Luang Pu Sodh Candasaro werd de grondlegger van de Dhammakaya-meditatieschool. Deze methode wordt gekenmerkt door volledige ontspanning en verstilling van de geest in het centrum van het lichaam, waarbij een diepe staat van vrede en oprecht geluk worden ervaren, als een permanente en zuivere toevlucht binnen onszelf.
Deze meditatietraditie omvat tien eenvoudige aanbevolen oefeningen om de aandacht in het dagelijks leven terug naar onszelf te brengen, kracht, vrede en geluk in onszelf te ervaren en een positieve kijk op het leven te ontwikkelen. Deze oefeningen vinden hun oorsprong in de Abhidhamma.
De Abhidhamma is het derde deel van het Pali Canon van de Theravada traditie (de Oude School) van het boeddhisme. Abhi betekent hoog of hoogste; dhamma betekent leer of waarheid. ‘Abhidhamma’ betekent aldus ‘hoogste waarheid’ of ‘hoogste leer’.

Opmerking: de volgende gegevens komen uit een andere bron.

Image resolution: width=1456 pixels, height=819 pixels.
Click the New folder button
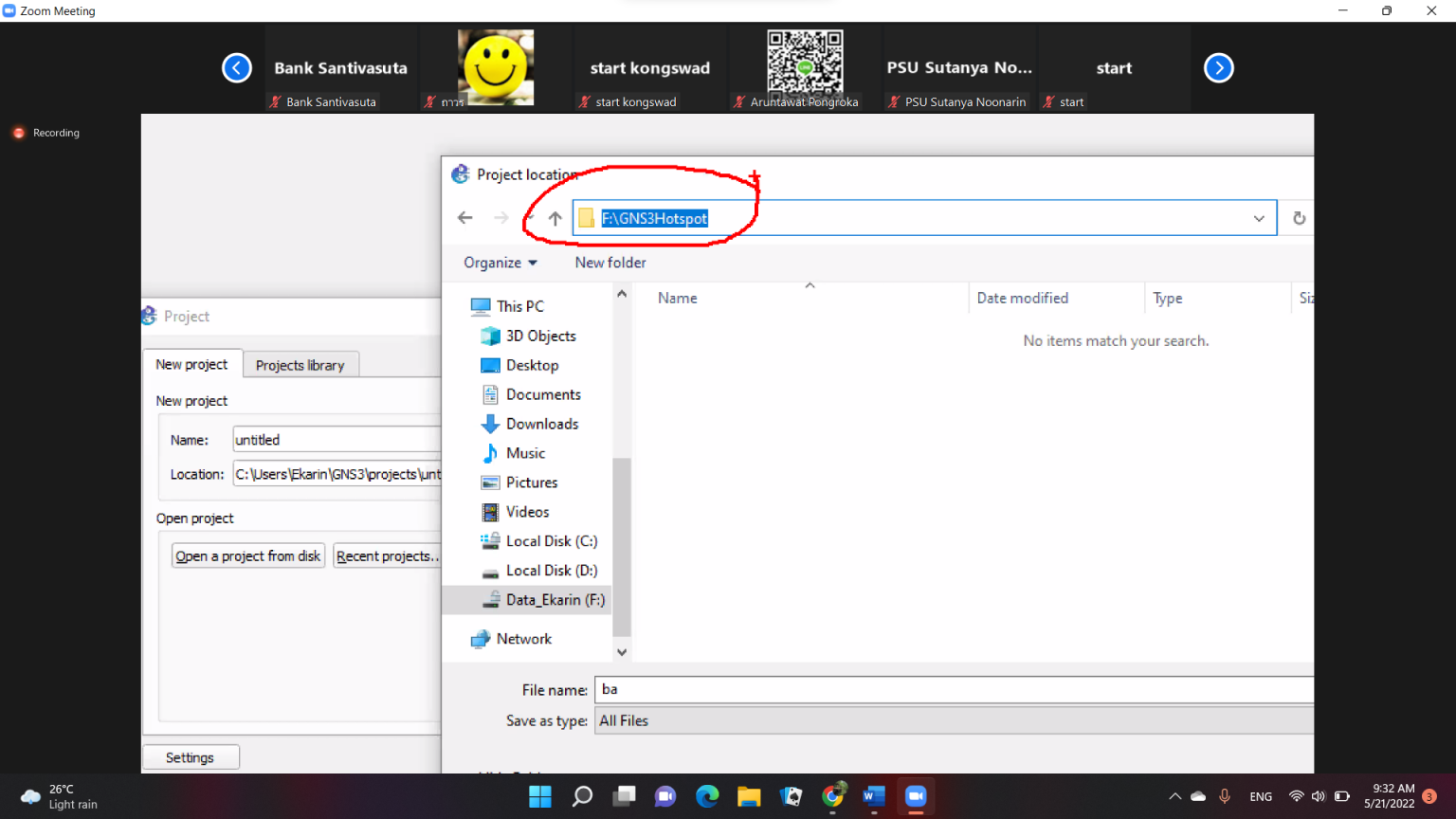click(x=610, y=263)
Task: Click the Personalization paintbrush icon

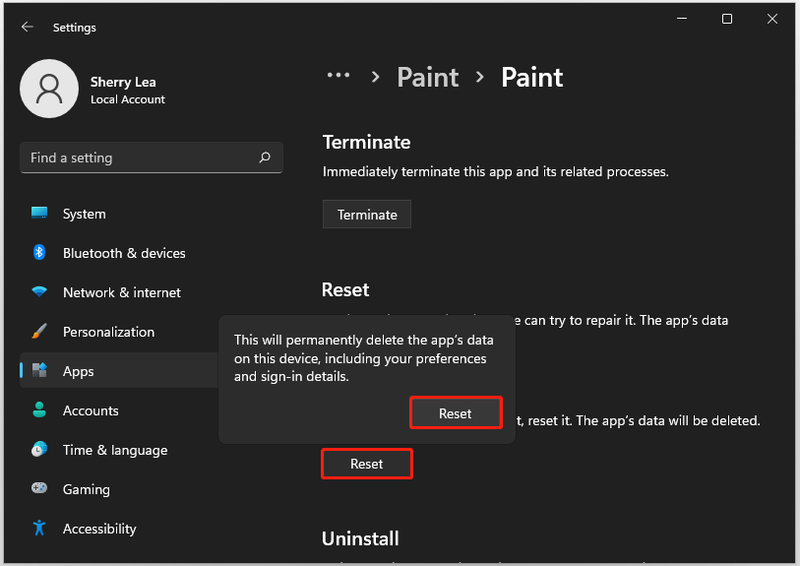Action: tap(39, 331)
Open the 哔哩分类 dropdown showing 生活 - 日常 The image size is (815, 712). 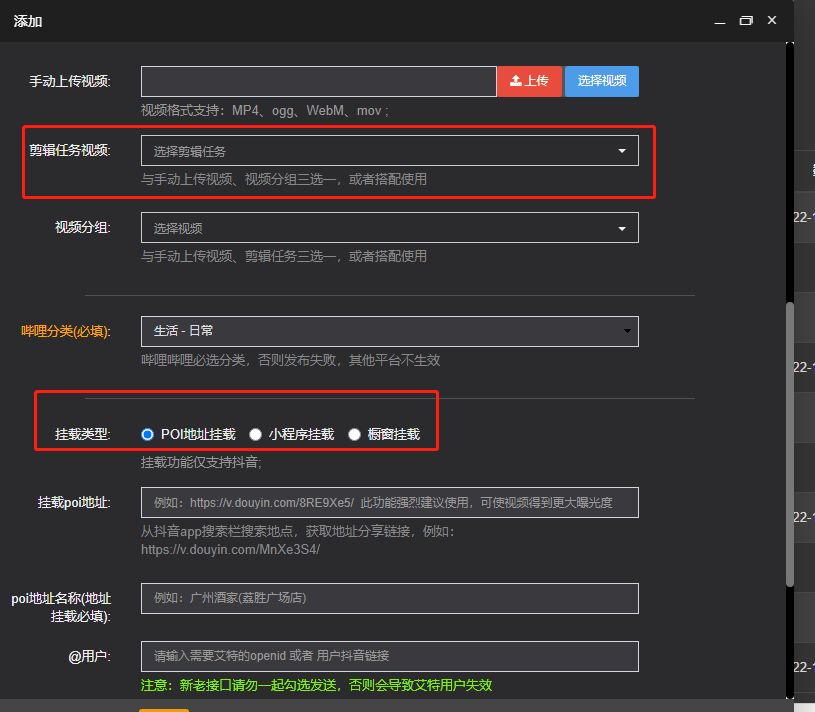(x=390, y=331)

Momenteel is het Dhammakaya klooster in Bangkok het centrum van een van de grootste boeddhistische organisaties ter wereld met vertakkingen wereldwijd. Wat Phra Dhammakaya Benelux bevindt zich in Lede, Oost-Vlaanderen. Mensen van het Vlaamse boeddhistisch centrum Ehipassiko zijn er regelmatig te gast.

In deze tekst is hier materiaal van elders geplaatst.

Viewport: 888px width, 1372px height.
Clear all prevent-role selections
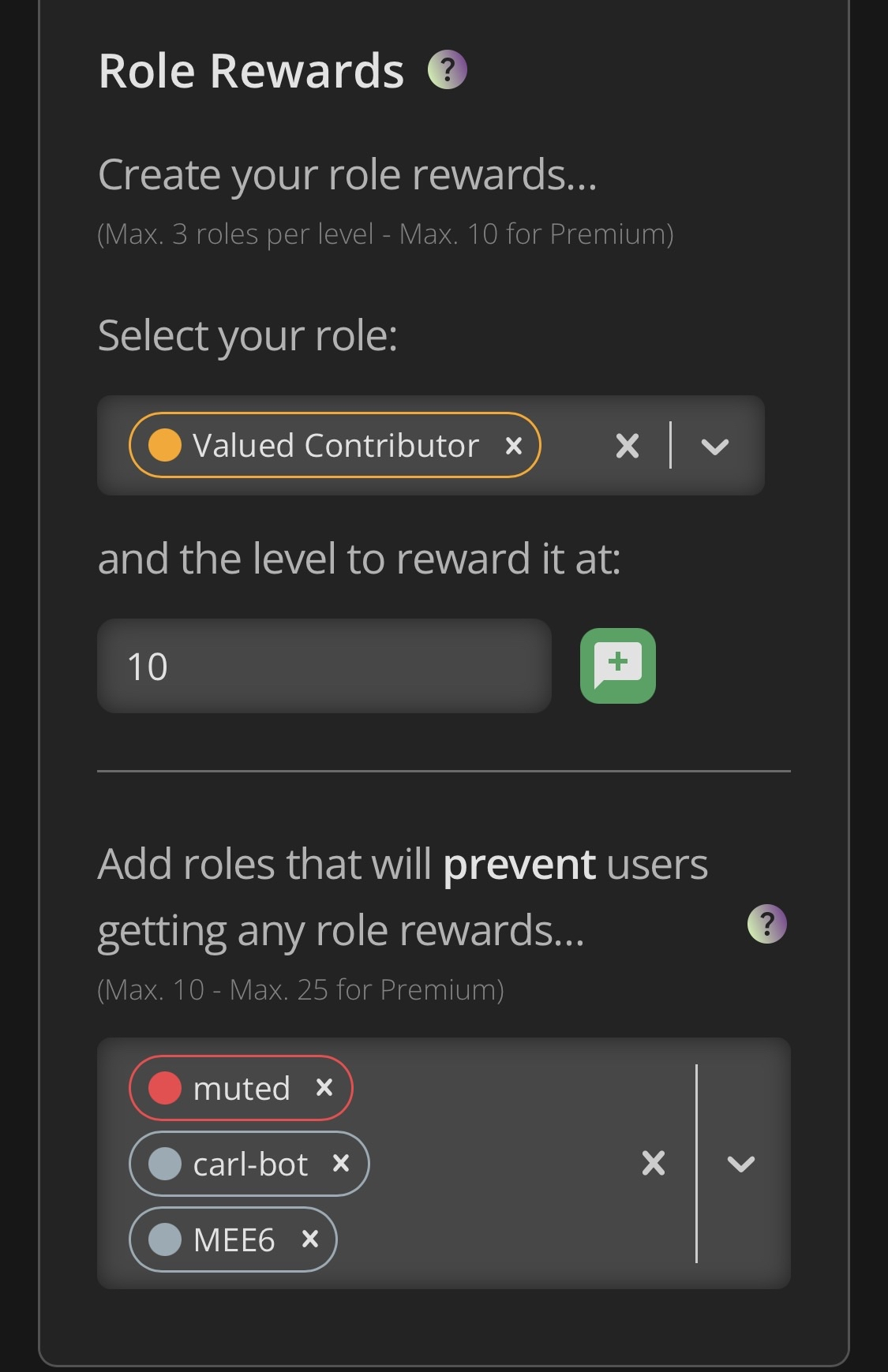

Op vrijdag 22 januari 2016 is Luang Phi Ruben Visalo te gast in Ehipassiko. Hij is monnik in Wat Phra Dhammakaya Benelux, Lede, Oost-Vlaanderen. Hij geeft een Dhammatalk over het wat, hoe en waarom van de 10 meditatieve oefeningen, eigen aan de Dhammakaya-traditie.
Luang Phi Ruben Visalo: ‘Tot juli 2008 ging ik door het leven als Ruben Mollij. Ik werd katholiek opgevoed, behaalde een diploma industrieel ingenieur en was aan de slag gegaan als productieverantwoordelijke in een voedingsbedrijf in Brugge. Een leven dat me goed beviel. In 2006 kwam ik door een collega in contact met de techniek van het mediteren waarbij ik voor het eerst leerde in mezelf te kijken. Dat was verhelderend en ik mediteerde een tijd lang in Ieper. Nadien volgden nog retraites in het Franse Strasbourg.
Op een bepaald moment besliste ik langdurig verlof te nemen en voor twee maanden als leek naar de hoofdtempel van Dhammakaya in Bangkok te trekken. Wat ik daar beleefde was een ontwaken. Waar eerst mijn interesse in het boeddhisme groeide, leek het ginds of ik me iets vergeten herinnerde. Dan volgde nog een retraite in Texas en in juli 2008 liet ik me tijdens de jaarlijkse internationale monnikenwijding tot boeddhistisch monnik wijden. Ik studeer momenteel ook volop Thai omdat niet alle geschriften naar het Engels vertaald zijn.
In tegenstelling tot leken die vijf regels moeten naleven, leeft een monnik 227 voorschriften na. Een daarvan is een celibatair leven. Problemen daarmee heb ik niet. Boeddhistisch monnik ben je niet voor het leven. In Thailand is het de gewoonte dat jongemannen gedurende drie maanden leven als monnik. Het is dus een keuze die je van dag tot dag maakt en daardoor wel een leven lang kan duren. Het boeddhisme is heel praktisch. In tegenstelling tot onze Westerse gewoonten, zoeken wij rust in kleine dingen. Een van de belangrijkste zaken is het volledig reinigen van het toilet. Dat is heel belangrijk om monnik te worden. Alleen als je dat kan, ben je in staat je ego los te laten.
Mijn keuze voor het monnikschap werd bij mijn familie niet op applaus onthaald. Mijn vader is overleden en mijn moeder had het moeilijk omdat Thailand zo ver weg is. Deze levensweg is echter goed voor mezelf en dus ook voor anderen. Bijkomend voordeel van deze locatie, hier in Lede, is dat ik makkelijk de trein kan nemen om naar huis te reizen. Andere treinreizigers trekken dan wel grote ogen als ze me in mijn oranje monnikspij zien.
Het is de bedoeling dat ik hier in Lede een aantal maanden per jaar verder werk aan ‘Peace Revolution’. Dat zijn meditatielessen via internet en skype. Omwille van de tijdzone richten we ons van hieruit vooral op Europa.’